When I got there I noticed that they had a gas stove, "Great," I thought. I set up the ingredients, sliced everything thin so it would cook fast, after all in wok cooking a dish shouldn't take 10 minutes from the time it hits the heat to the time you plate it. Oh well, their stove was so weak, it took forever to get the oil hot enough to do the first dish.
What I came to realize is that you really need good heat in wok cooking, and doing it on a typical American brand stove is not sufficient enough. But I had to wing it, had to fly with the eagles and not say, "I quit!"
Doing this gig, I brought 2 old woks I had both flat bottoms. I had one I think it was 10" and the other one was an old 14" and on hot stoves with a gazzillion BTUs it works fine, however on a 8000 to 14000 BTU stove, it did not cut it, it was just to cold.
As my friends looked on the woman said, "Ron is everything okay?"
I said, "Well, this isn't anyone's fault, it's just for wok cooking this stove is too cold."
They did not understand, I simply told them that a stir fry that usually takes me about 2 minutes in a pro kitchen would take me maybe 10 on their stove and that the texture may not be what they were used to when dining at their favorite Cantonese dive in China Town. They didn't mind at all.
But.. big but, when I was finally done after 10 minutes on the beef broccoli, the husband did notice, "Hey Ron you said something about not hot enough? I think I see what you mean. The meat doesn't have that char on it, and it doesn't smell very powerful, did you use garlic and ginger?"
I explained, that I did use all the ingredients that was needed, and that the heat was too cold, I could not get the proper sear on the meats and the garlic and ginger did not really heat up well like it would have in a restaurant with higher BTUs on the stoves.
"Well, sorry guys but I had to make do with what I have, I hope at least it tastes okay, and if it doesn't well, this is on the house, I should have asked you first what kind of set up you had in your kitchen."

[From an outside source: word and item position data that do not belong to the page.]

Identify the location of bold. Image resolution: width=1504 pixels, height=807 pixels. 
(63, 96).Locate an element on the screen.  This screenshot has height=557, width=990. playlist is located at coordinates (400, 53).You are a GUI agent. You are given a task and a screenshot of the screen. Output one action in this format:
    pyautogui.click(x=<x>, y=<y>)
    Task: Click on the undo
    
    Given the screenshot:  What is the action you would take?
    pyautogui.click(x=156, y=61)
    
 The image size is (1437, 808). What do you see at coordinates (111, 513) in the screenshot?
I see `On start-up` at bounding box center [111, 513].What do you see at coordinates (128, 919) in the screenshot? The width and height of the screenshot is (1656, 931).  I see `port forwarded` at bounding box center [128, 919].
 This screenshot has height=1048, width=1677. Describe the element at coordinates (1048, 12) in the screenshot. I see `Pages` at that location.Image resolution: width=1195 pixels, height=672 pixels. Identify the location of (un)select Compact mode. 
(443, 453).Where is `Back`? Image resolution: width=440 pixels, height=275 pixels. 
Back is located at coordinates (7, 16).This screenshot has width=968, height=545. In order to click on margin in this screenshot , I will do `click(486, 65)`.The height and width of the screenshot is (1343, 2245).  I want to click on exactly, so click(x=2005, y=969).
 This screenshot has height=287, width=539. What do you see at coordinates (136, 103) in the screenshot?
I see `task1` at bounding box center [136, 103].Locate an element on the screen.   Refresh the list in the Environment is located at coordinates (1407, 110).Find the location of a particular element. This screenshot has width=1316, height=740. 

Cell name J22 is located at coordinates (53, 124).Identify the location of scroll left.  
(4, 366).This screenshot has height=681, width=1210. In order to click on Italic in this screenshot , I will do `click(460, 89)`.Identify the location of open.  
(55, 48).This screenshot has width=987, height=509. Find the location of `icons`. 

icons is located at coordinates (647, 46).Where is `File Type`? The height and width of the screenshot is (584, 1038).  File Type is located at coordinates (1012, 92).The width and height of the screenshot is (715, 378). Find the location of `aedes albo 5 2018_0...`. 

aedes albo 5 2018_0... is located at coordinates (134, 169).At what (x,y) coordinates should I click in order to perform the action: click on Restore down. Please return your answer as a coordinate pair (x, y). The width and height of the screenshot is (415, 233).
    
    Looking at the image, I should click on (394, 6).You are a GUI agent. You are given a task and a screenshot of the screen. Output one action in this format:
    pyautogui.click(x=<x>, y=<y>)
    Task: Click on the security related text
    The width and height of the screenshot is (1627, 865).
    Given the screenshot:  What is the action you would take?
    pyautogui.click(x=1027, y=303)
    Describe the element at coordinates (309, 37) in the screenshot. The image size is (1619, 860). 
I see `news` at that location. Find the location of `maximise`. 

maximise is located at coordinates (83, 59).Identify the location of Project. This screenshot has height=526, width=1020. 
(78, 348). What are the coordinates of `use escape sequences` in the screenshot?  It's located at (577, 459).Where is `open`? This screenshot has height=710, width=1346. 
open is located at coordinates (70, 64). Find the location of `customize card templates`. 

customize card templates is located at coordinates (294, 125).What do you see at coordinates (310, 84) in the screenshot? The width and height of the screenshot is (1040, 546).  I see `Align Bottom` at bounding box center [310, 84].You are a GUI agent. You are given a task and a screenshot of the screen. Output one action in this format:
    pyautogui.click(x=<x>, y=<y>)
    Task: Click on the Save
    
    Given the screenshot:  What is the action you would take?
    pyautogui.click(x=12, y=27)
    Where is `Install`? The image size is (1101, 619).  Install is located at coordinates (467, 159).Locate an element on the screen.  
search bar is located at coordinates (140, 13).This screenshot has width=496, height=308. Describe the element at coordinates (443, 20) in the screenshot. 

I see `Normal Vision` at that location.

They were kind, "It actually tastes very good Ron, but yes the char on the meat is missing, as well as the flavors, it does not have that high flame taste, when ever we eat out at our favorite Chinese restaurants, the dishes are steaming hot."
"Yeah well it's hard to get a good sear on a low heat stove..ah again, my bad."
Well long story short, if you will be wok cooking in a home with low heat stoves, I do suggest..
1. Use maybe the smaller woks, and cook in batches.
2. Make the wok as hot during preheating to really get the oil and fats started.
3. Let your diners know that the stove is cold and that you'll do the best you can.
Wok cooking is an art, and it is not out of the question to get a decent stir fry on a weak stove. If all possible, cook with a wok burner stet up, usually a propane gas burner on a stand with a wide burner that sounds like a jet, if you hear a wooooosh! then that burner will be the thing to wok cook on.
But don't let a weak burner discourage you, just cook in small batches, use a 10" flat bottom wok, and cook in batches, let your diners know, "Look guys, as I plate these dishes you guys start to eat alright?" And if they ask why, just explain..."It's all about the heat, and I ain't getting it on this stove."
Stir fries need to be eaten ASAP when it just comes out of the wok. A good idea is to have lots of appetizers so your diner won't be hungry, so when your small batches of stir fries start to come out, they'll be somewhat fed.